Context engineering is the discipline of assembling the right information, instructions, tools, and memory into a language model's context window so it produces accurate, grounded outputs. It broadens prompt engineering beyond wording to the whole question of what gets retrieved, included, ordered, and excluded at inference time.

Few-shot learning

Few-shot learning is the ability of a model to learn a new task from just a handful of examples, typically two to ten, provided directly in the prompt rather than through retraining. By showing the model a few input-output pairs, you steer it toward the desired format and behavior. It is a core technique in prompt engineering with modern language models.

Chain of thought (CoT)

Chain of thought is a prompting technique that improves a model's reasoning by encouraging it to work through a problem step by step before giving a final answer. Making intermediate reasoning explicit helps models handle multi-step math, logic, and planning tasks more reliably. Once a hand-written prompting trick, chain-of-thought reasoning is now built directly into reasoning models that think before they respond.

AI fine-tuning

AI fine-tuning is the process of taking a pre-trained model and training it further on a smaller, specialized dataset so it adapts to a specific task, domain, tone, or format. It adjusts the model's existing weights rather than training from scratch, producing outputs that better match a brand's requirements or a narrow use case at lower cost than full training.

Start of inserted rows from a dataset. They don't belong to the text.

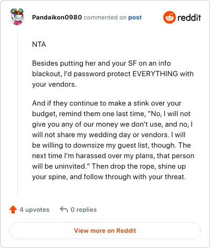Click the "NTA" verdict text

click(39, 44)
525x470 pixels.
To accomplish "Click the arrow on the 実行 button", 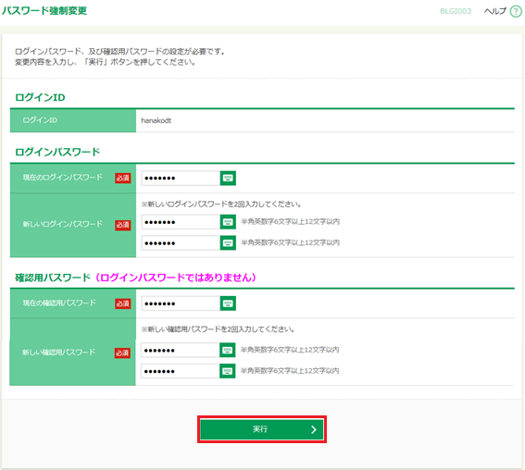I will coord(313,429).
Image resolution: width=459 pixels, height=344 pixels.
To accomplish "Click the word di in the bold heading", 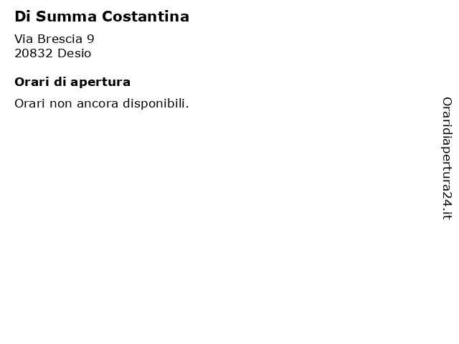I will [60, 82].
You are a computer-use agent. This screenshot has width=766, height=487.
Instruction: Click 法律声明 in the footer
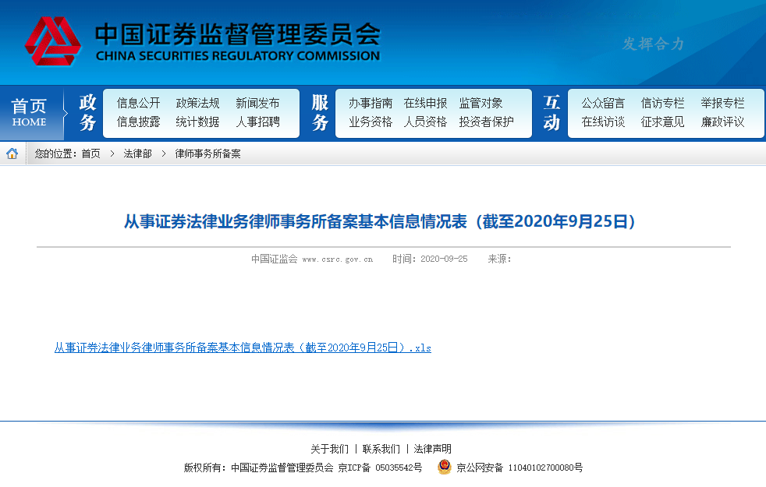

Retrieval-augmented generation (RAG)

Retrieval-augmented generation (RAG) is an AI architecture that gives a large language model real-time access to external documents at query time — retrieving relevant passages from a vector database or search index and inserting them into the model's context before it generates a response. RAG is the foundation of modern AI search and the most effective technique for reducing hallucination.

Context window

A context window is the maximum amount of text, measured in tokens, that a language model can consider in a single interaction — including the prompt, retrieved documents, conversation history, and the model's own output. Frontier models in early 2026 reach context windows of roughly a million tokens, enabling long documents and rich grounding.